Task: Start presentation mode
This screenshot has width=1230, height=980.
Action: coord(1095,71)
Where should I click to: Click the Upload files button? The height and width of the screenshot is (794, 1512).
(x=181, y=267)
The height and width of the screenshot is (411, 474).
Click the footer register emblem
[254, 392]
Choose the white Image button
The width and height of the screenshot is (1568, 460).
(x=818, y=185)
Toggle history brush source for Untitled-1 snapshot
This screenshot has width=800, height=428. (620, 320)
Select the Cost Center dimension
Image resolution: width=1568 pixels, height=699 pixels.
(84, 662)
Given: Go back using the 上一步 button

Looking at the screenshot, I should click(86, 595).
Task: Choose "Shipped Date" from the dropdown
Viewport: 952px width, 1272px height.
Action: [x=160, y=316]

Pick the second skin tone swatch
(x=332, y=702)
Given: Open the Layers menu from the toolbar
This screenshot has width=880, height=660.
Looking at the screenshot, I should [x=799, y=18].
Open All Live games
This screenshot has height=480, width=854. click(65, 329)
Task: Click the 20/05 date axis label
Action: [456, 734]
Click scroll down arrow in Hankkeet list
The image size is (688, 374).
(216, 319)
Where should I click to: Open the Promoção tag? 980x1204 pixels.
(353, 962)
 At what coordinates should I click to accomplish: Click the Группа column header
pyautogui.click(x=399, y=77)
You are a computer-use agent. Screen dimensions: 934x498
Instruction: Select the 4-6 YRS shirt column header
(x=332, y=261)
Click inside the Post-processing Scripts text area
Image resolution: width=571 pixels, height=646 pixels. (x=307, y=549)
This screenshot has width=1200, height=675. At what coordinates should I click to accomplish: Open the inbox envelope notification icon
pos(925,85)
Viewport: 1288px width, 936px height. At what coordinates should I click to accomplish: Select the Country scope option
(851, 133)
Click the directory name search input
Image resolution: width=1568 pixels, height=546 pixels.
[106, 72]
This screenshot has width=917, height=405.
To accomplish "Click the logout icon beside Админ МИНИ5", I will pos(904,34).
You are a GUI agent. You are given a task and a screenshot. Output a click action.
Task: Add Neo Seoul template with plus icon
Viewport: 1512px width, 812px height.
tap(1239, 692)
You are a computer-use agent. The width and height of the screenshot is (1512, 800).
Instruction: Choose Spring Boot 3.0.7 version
▬▬▬
Assignment: Whatever appears in the listing above, write it down again exactly.

Answer:
Task: Start presentation mode
This screenshot has width=1230, height=980.
Action: coord(1095,71)
Where should I click to: Click the Upload files button? The height and width of the screenshot is (794, 1512).
(x=181, y=267)
The height and width of the screenshot is (411, 474).
Click the footer register emblem
[254, 392]
Choose the white Image button
The width and height of the screenshot is (1568, 460).
(x=818, y=185)
Toggle history brush source for Untitled-1 snapshot
This screenshot has width=800, height=428. (620, 320)
Select the Cost Center dimension
Image resolution: width=1568 pixels, height=699 pixels.
(84, 662)
Given: Go back using the 上一步 button

Looking at the screenshot, I should click(86, 595).
Task: Choose "Shipped Date" from the dropdown
Viewport: 952px width, 1272px height.
Action: [x=160, y=316]

Pick the second skin tone swatch
(x=332, y=702)
Given: Open the Layers menu from the toolbar
This screenshot has width=880, height=660.
Looking at the screenshot, I should [x=799, y=18].
Open All Live games
This screenshot has height=480, width=854. click(65, 329)
Task: Click the 20/05 date axis label
Action: [456, 734]
Click scroll down arrow in Hankkeet list
The image size is (688, 374).
(216, 319)
Where should I click to: Open the Promoção tag? 980x1204 pixels.
(353, 962)
 At what coordinates should I click to accomplish: Click the Группа column header
pyautogui.click(x=399, y=77)
You are a computer-use agent. Screen dimensions: 934x498
Instruction: Select the 4-6 YRS shirt column header
(x=332, y=261)
Click inside the Post-processing Scripts text area
Image resolution: width=571 pixels, height=646 pixels. (x=307, y=549)
This screenshot has width=1200, height=675. At what coordinates should I click to accomplish: Open the inbox envelope notification icon
pos(925,85)
Viewport: 1288px width, 936px height. At what coordinates should I click to accomplish: Select the Country scope option
(851, 133)
Click the directory name search input
Image resolution: width=1568 pixels, height=546 pixels.
[106, 72]
This screenshot has width=917, height=405.
To accomplish "Click the logout icon beside Админ МИНИ5", I will pos(904,34).
You are a GUI agent. You are given a task and a screenshot. Output a click action.
Task: Add Neo Seoul template with plus icon
Viewport: 1512px width, 812px height.
tap(1239, 692)
You are a computer-use agent. The width and height of the screenshot is (1512, 800).
Instruction: Choose Spring Boot 3.0.7 version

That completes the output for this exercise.